╭─ TASK INPUTS
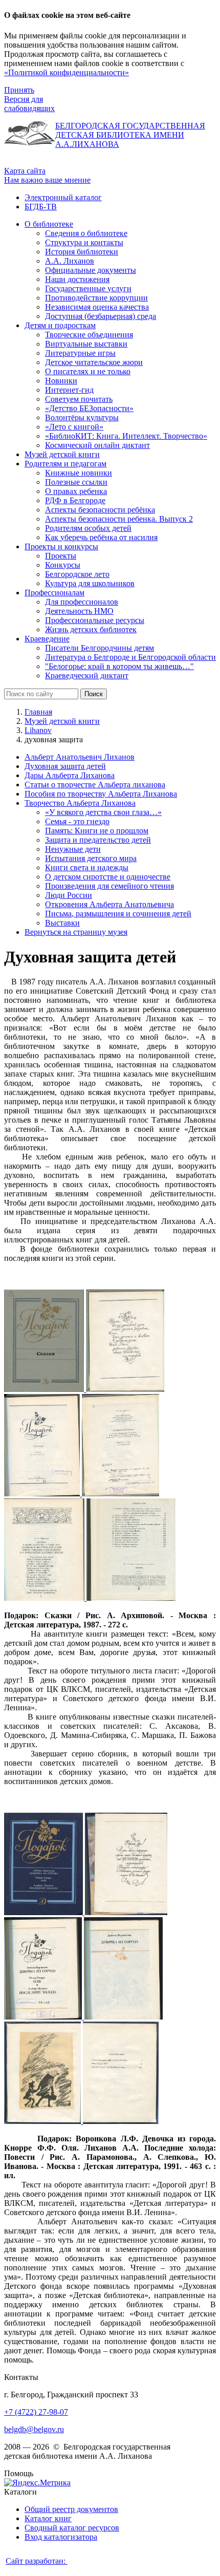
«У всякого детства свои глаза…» (103, 812)
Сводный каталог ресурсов (72, 2527)
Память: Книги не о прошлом (96, 830)
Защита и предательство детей (98, 839)
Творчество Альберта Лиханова (80, 803)
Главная (38, 711)
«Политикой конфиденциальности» (66, 72)
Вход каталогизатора (61, 2536)
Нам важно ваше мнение (47, 180)
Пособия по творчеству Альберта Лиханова (101, 793)
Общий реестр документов (71, 2509)
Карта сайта (25, 170)
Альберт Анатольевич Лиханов (80, 757)
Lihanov (38, 730)
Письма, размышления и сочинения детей (118, 913)
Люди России (68, 895)
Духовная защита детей (65, 766)
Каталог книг (48, 2518)
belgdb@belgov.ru (34, 2429)
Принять (19, 89)
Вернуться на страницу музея (76, 932)
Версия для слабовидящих (29, 104)
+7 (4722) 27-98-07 (36, 2412)
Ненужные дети (73, 849)
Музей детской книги (62, 721)
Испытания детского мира (91, 858)
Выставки (62, 922)
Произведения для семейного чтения (109, 886)
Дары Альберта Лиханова (70, 775)
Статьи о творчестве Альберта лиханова (95, 784)
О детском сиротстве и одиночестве (107, 876)
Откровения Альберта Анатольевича (109, 904)
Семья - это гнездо (77, 821)
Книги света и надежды (86, 867)
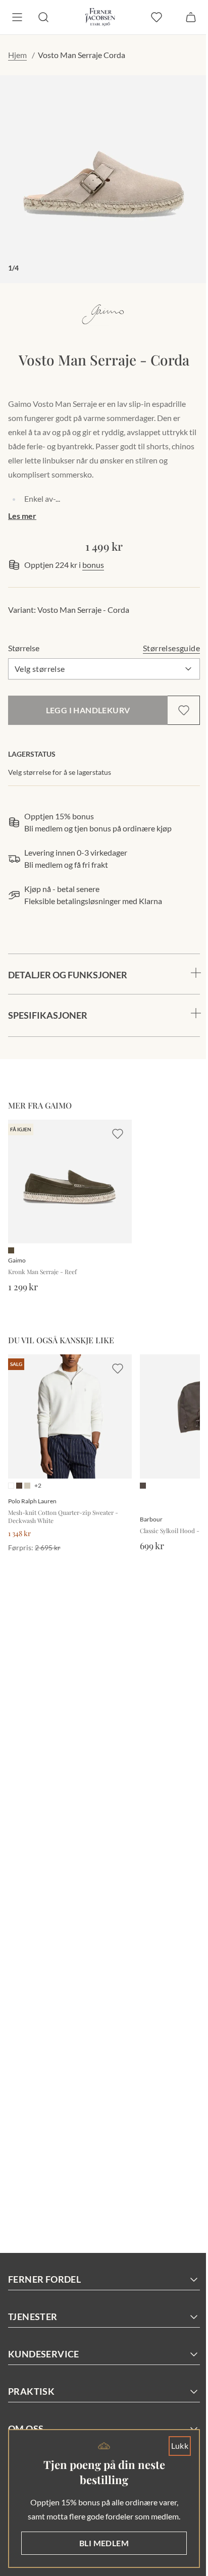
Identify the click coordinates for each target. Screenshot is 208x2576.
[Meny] (17, 17)
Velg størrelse (40, 668)
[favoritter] (156, 17)
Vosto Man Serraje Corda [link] (81, 55)
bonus (93, 564)
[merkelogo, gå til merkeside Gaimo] (104, 314)
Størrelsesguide (171, 648)
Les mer (22, 515)
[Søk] (43, 17)
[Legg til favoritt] (184, 710)
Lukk (172, 2445)
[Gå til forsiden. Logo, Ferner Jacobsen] (100, 17)
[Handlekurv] (191, 17)
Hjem (17, 55)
╰─
PROBLEM DETAILS » Nothing but a number should be given: the count of lines in the material where the string "детей" occurs.

REPLY » 3